Checks that every plate has the same number of wells at every timepoint. The expected well count is the mode across all plate × timepoint reads. Any plate with at least one deviating read is flagged and dropped entirely before any further analysis — removing only the aberrant timepoint would break the fold-change baseline calculation.

well_counts <- plate_raw %>%
  group_by(plate_id, time_hr) %>%
  summarise(n_wells = n_distinct(well_id), .groups = "drop")

expected_n_wells <- as.integer(
  names(which.max(table(well_counts$n_wells)))
)

inconsistent_reads <- well_counts %>%
  filter(n_wells != expected_n_wells) %>%
  arrange(plate_id, time_hr)

inconsistent_plate_ids <- unique(inconsistent_reads$plate_id)

if (nrow(inconsistent_reads) > 0) {
  cat("**Plate consistency check FAILED.**",
      "Expected", expected_n_wells, "wells per plate-timepoint read.",
      length(inconsistent_plate_ids),
      "plate(s) have at least one deviating read and are excluded",
      "from all analyses:\n\n")
  cat(knitr::kable(
    inconsistent_reads,
    col.names = c("Plate", "Time (h)", "Wells read"),
    caption   = paste("Expected:", expected_n_wells, "wells per read")
  ), sep = "\n")
  cat("\n")
  plate_raw <- plate_raw %>%
    filter(!plate_id %in% inconsistent_plate_ids)
  message(length(inconsistent_plate_ids),
          " plate(s) removed from plate_raw: ",
          paste(inconsistent_plate_ids, collapse = ", "))
} else {
  cat("Plate consistency check passed: all",
      n_distinct(well_counts$plate_id), "plates have",
      expected_n_wells, "wells at every timepoint.\n")
}

Plate consistency check passed: all 6 plates have 12 wells at every timepoint.

4.3 Layout file

layout_path <- file.path(data_dir, "layout.csv")
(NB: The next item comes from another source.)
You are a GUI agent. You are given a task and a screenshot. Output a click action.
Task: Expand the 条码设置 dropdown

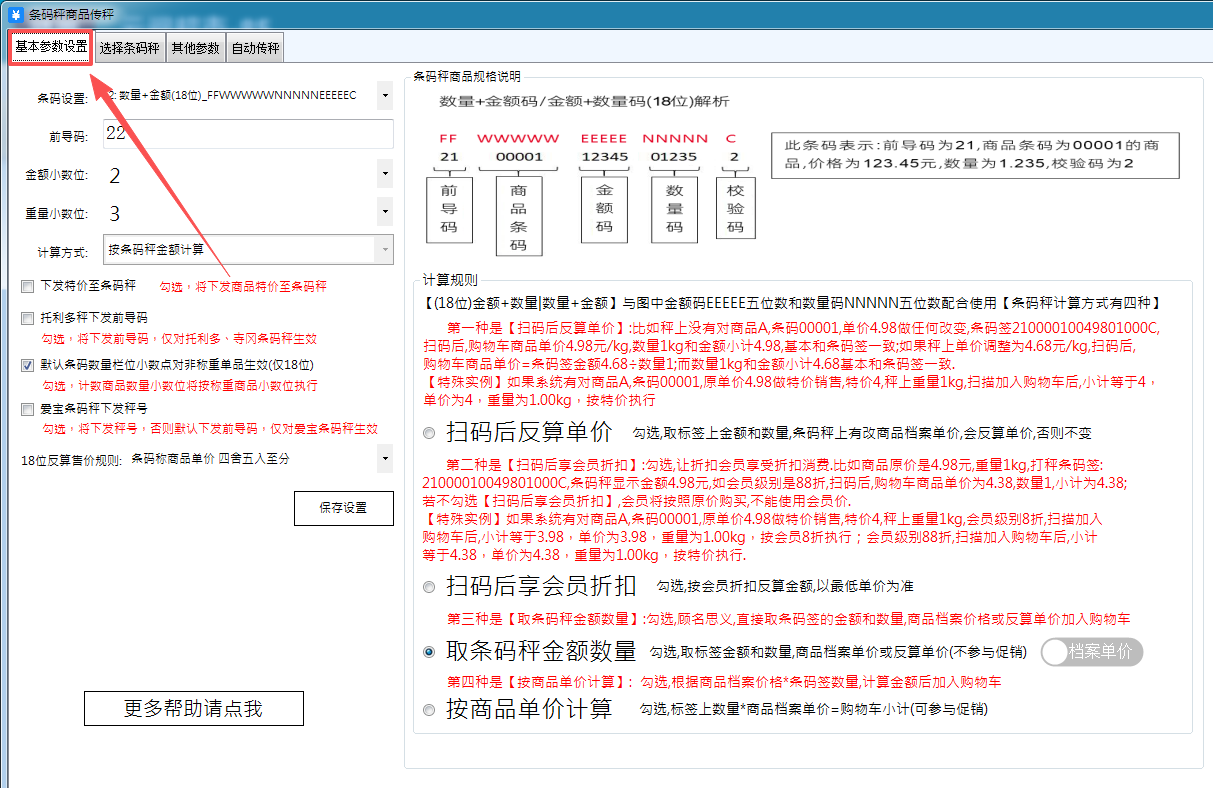click(x=385, y=96)

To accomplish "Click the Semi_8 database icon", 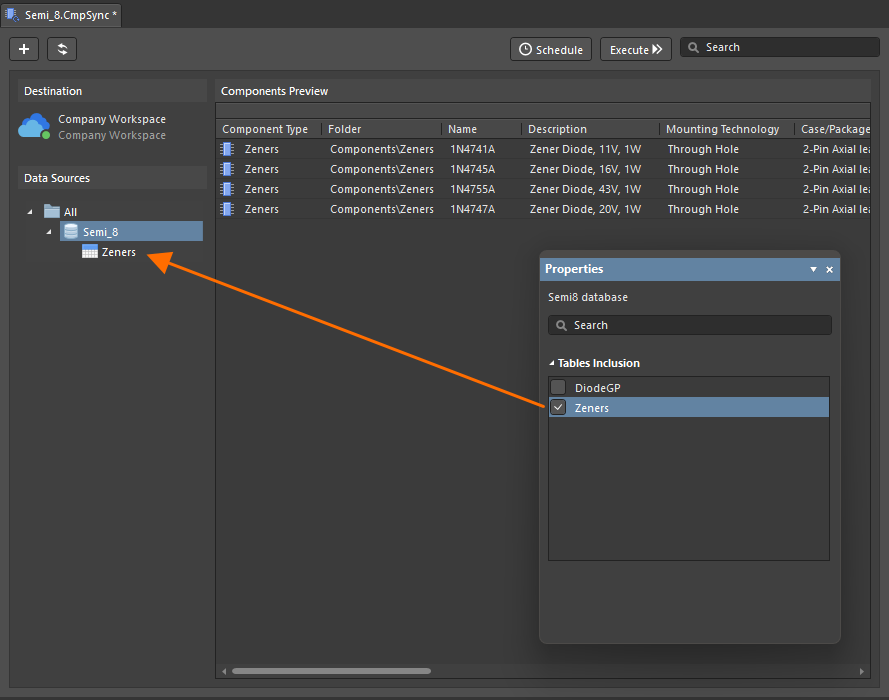I will (x=70, y=232).
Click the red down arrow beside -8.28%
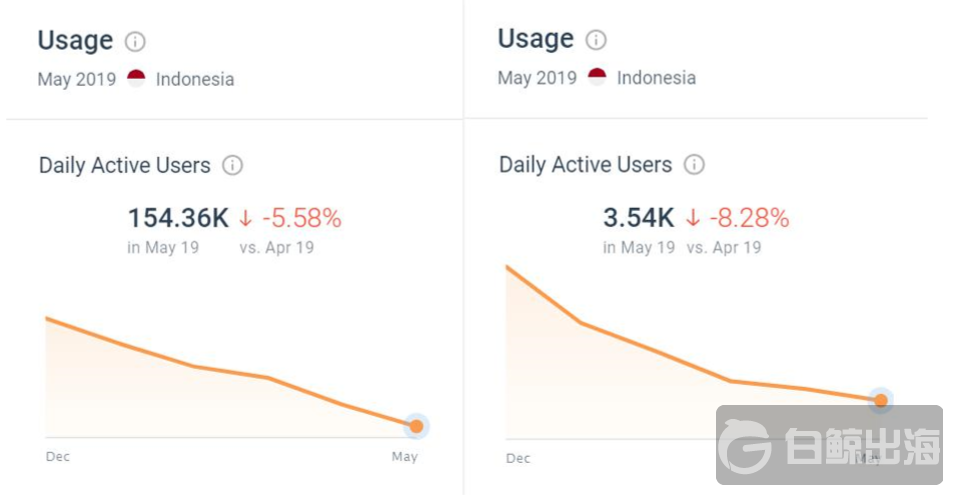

layout_raw <- read_csv(layout_path,
                       col_types = cols(.default = "c"),
                       show_col_types = FALSE)

# Standardise column names to snake_case
names(layout_raw) <- names(layout_raw) |>
  str_to_lower() |>
  str_replace_all("[^a-z0-9]+", "_") |>
  str_replace_all("_+", "_") |>
  str_replace("_$", "")

# Normalise plate_id to match plate file ids (strip "plate-" prefix)
layout_clean <- layout_raw %>%
  mutate(
    plate_id = str_remove(str_to_lower(plate_id), "^plate-"),
    well_id  = normalize_well_id(plate_well),
    is_blank = if ("is_blank" %in% names(layout_raw))
      toupper(trimws(is_blank)) %in% c("TRUE", "T", "1", "YES", "Y")
    else
      FALSE
  )

found_exclude_col <- intersect(
  c("exclude_from_analysis", "exclude", "omit", "not_analyzed"),
  names(layout_clean)
)[1]
layout_clean <- layout_clean %>%
  mutate(
    exclude_from_analysis = if (!is.na(found_exclude_col))
      toupper(trimws(.data[[found_exclude_col]])) %in%
        c("TRUE", "T", "1", "YES", "Y")
    else
      FALSE
  )

# Identify measurement columns and group columns
measurement_cols <- names(layout_clean)[
  str_detect(names(layout_clean), "_measurement$")]
group_cols <- names(layout_clean)[
  str_detect(names(layout_clean), "_group$")]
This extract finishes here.